No verão passado, meu irmão estava andando de ônibus público em Palo Alto, Califórnia, e, quando o motorista parou para deixá-lo descer, a porta traseira de saída acabou situada bem em frente a uma grande árvore. Meu irmão, que estava de visita vindo do Havaí, teve que tomar uma decisão rápida: deveria gritar para alertar o motorista ou apenas engolir em seco e deslizar cautelosamente o corpo ao redor da obstrução. Não querendo causar agitação, optou pela última opção. Mas depois que desceu do ônibus, percebeu que aquela árvore era o único obstáculo em um longo quarteirão. Como o motorista era branco e dado o aumento do sentimento anti-asiático no nosso país, o meu irmão perguntou-me mais tarde: “Achas que aquele motorista era racista?”

Eu disse a ele que realmente não tinha ideia. Talvez o motorista fosse novo e não soubesse o que estava fazendo, ou talvez fosse seu último dia de trabalho e ele não se importasse. Ou talvez ele estivesse de ressaca e estivesse apenas tentando passar o dia. Ou talvez sim, ele estava sendo um idiota preconceituoso. Infelizmente, esse é o problema de muitos incidentes racistas: os perpetradores têm uma negação plausível das suas ações. Se meu irmão tivesse confrontado o motorista do ônibus, o motorista poderia facilmente ter dito: “Ah, não percebi que estava tão perto daquela árvore”, enquanto sorria alegremente para si mesmo enquanto avançava o ônibus.

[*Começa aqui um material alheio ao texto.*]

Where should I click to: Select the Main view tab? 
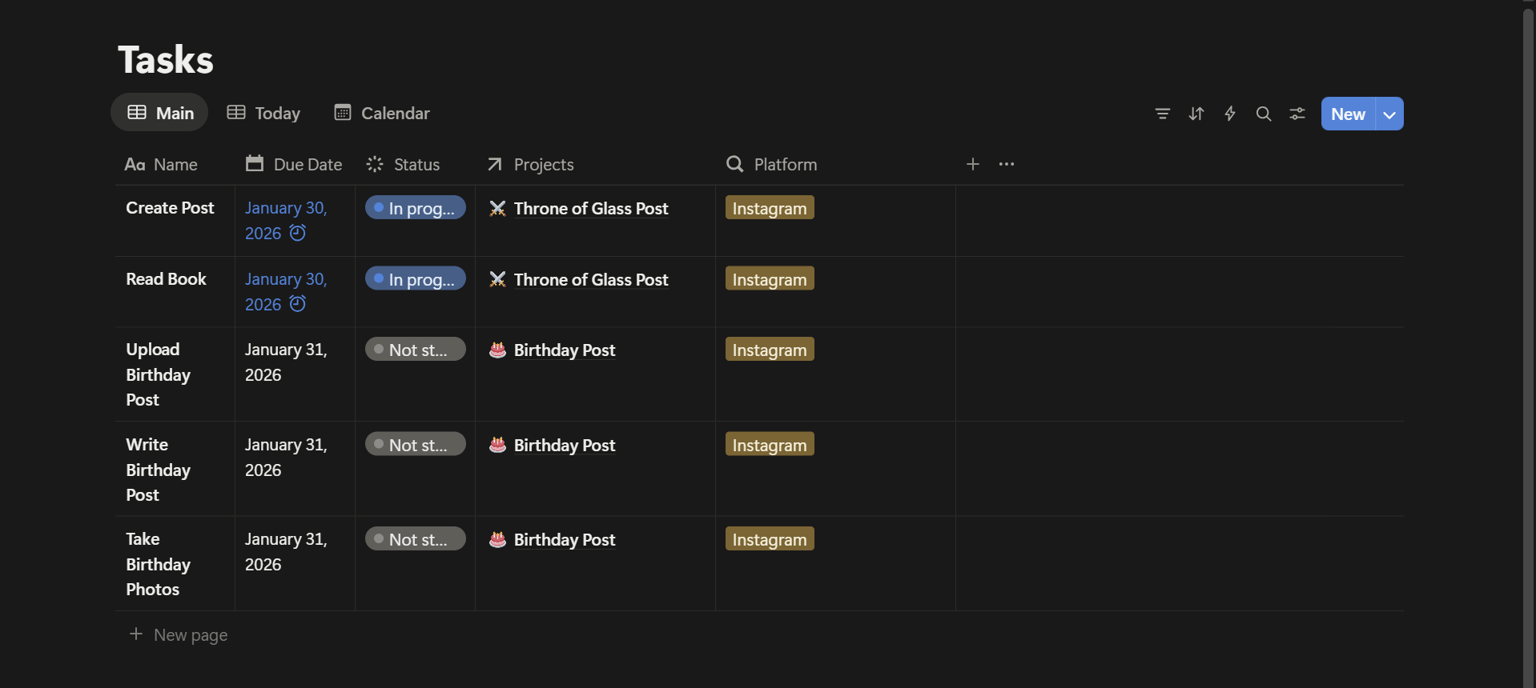[160, 113]
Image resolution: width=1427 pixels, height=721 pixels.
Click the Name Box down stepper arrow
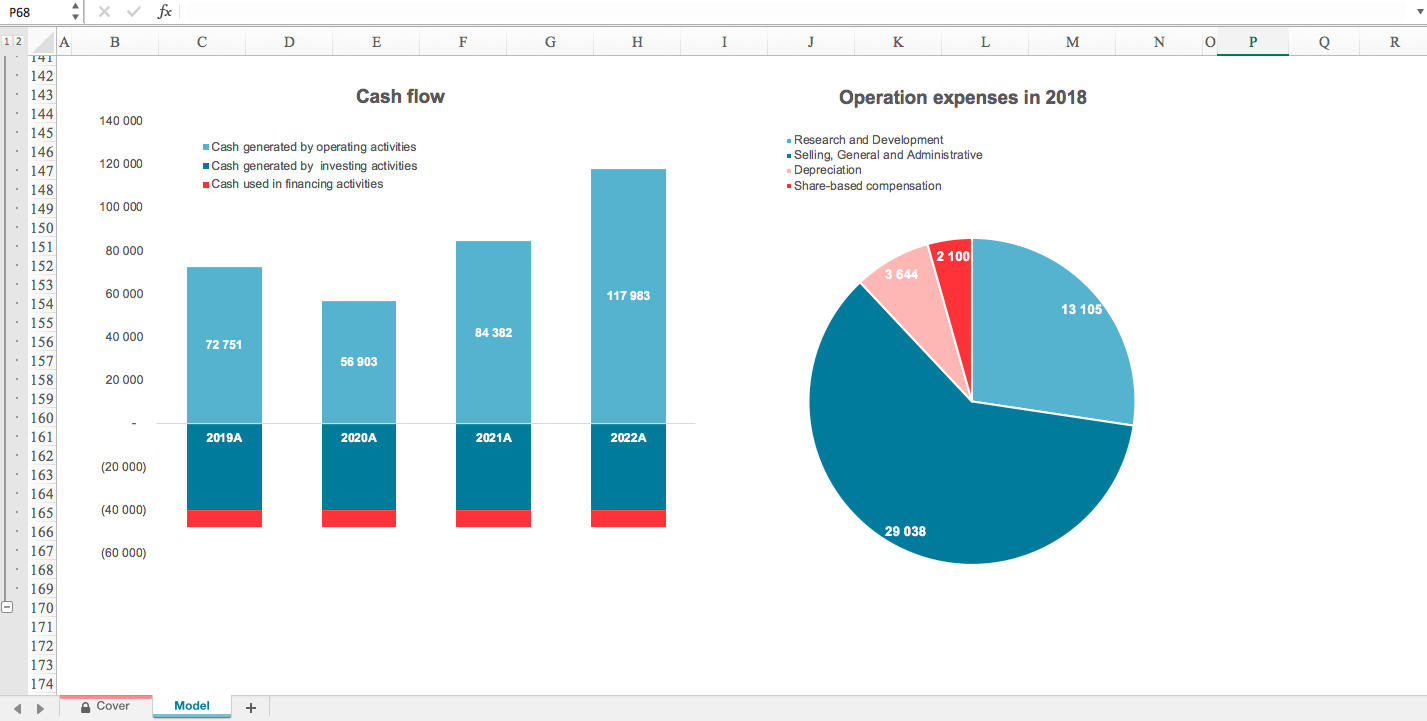click(74, 17)
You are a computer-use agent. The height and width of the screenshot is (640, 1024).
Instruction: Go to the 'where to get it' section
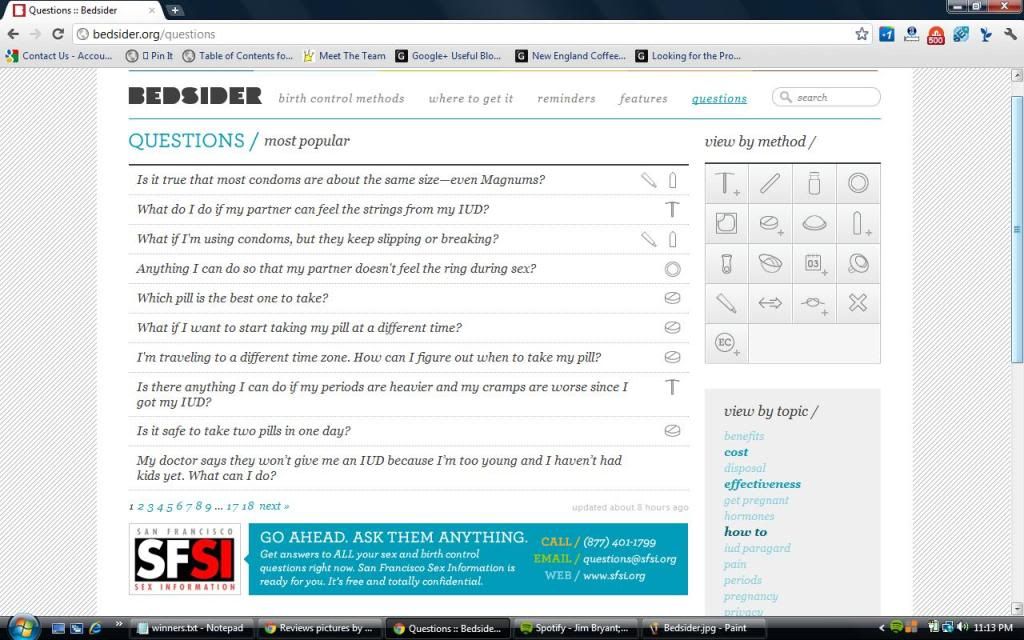[470, 98]
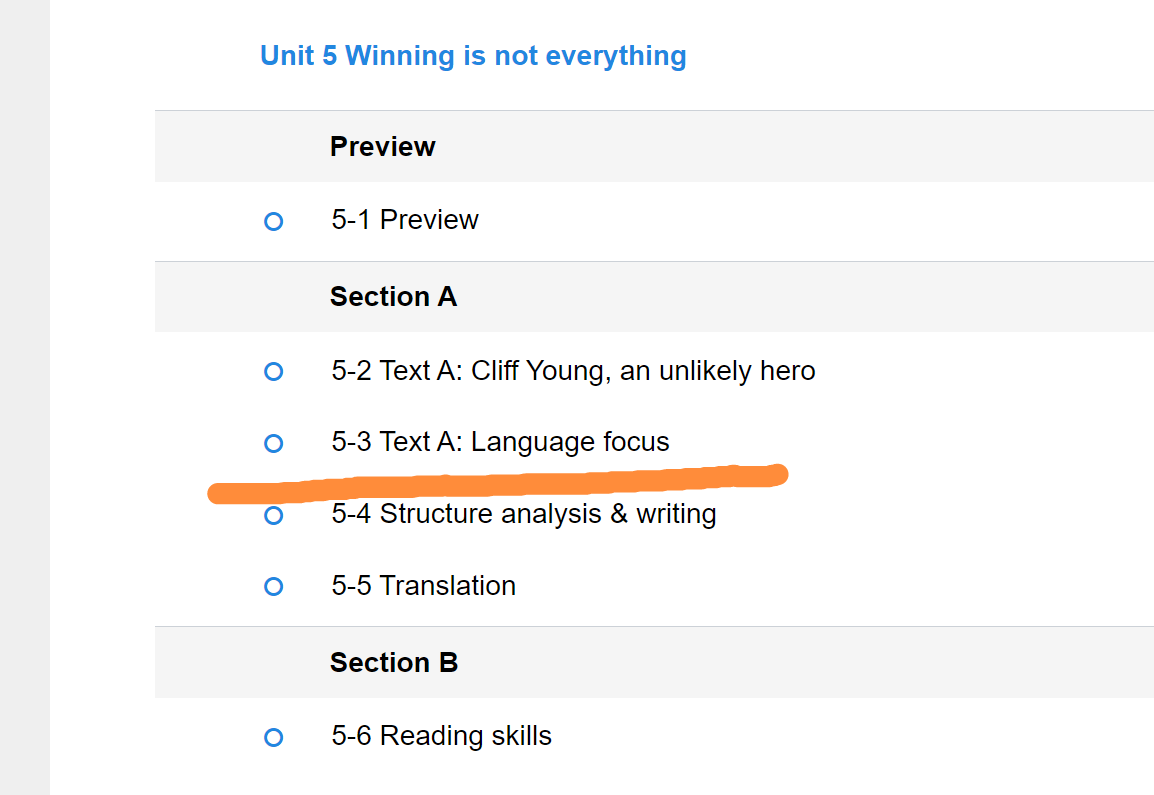Open the 5-6 Reading skills lesson

[441, 737]
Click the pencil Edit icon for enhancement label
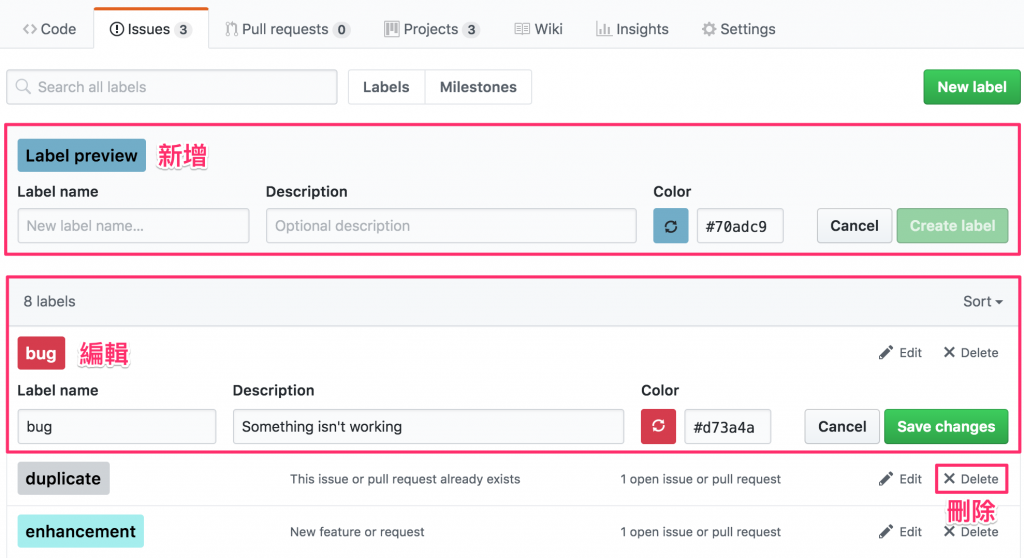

Meu irmão e eu nascemos e crescemos em Honolulu, mas fiz faculdade no continente e agora moro em Boston, enquanto ele nunca morou em outro lugar além do Havaí. Em outras palavras, meu irmão sempre esteve cercado por outros ásio-americanos, e sua imagem percebida de racismo é quando alguém o ataca abertamente, chamando-o de “J*p sujo”. Ele não está tão consciente de todas as formas sutis e muitas vezes ocultas de racismo como as “microagressões” e os inúmeros tipos de ocorrências indeterminadas como aquele episódio no ônibus.

Aprendi a ignorar muitos desses tipos de incidentes, mas eles permanecem alojados na minha memória, muitas vezes vindo à tona de maneiras inesperadas. No mês passado, fiquei irritado ao ler notícias recentes que revelavam que a Universidade do Sul da Califórnia, a minha alma mater, não foi apenas uma facilitadora passiva do racismo na Segunda Guerra Mundial; foi um perpetrador ativo. Enquanto outras universidades na Costa Oeste tentavam ajudar seus estudantes nipo-americanos a serem transferidos para faculdades no Centro-Oeste ou na Costa Leste, a USC os sabotava ao recusar-se a divulgar seus históricos escolares. Mesmo depois da guerra, quando esses estudantes queriam continuar os seus estudos, a USC alegadamente alegou que parte da sua papelada tinha sido “perdida”.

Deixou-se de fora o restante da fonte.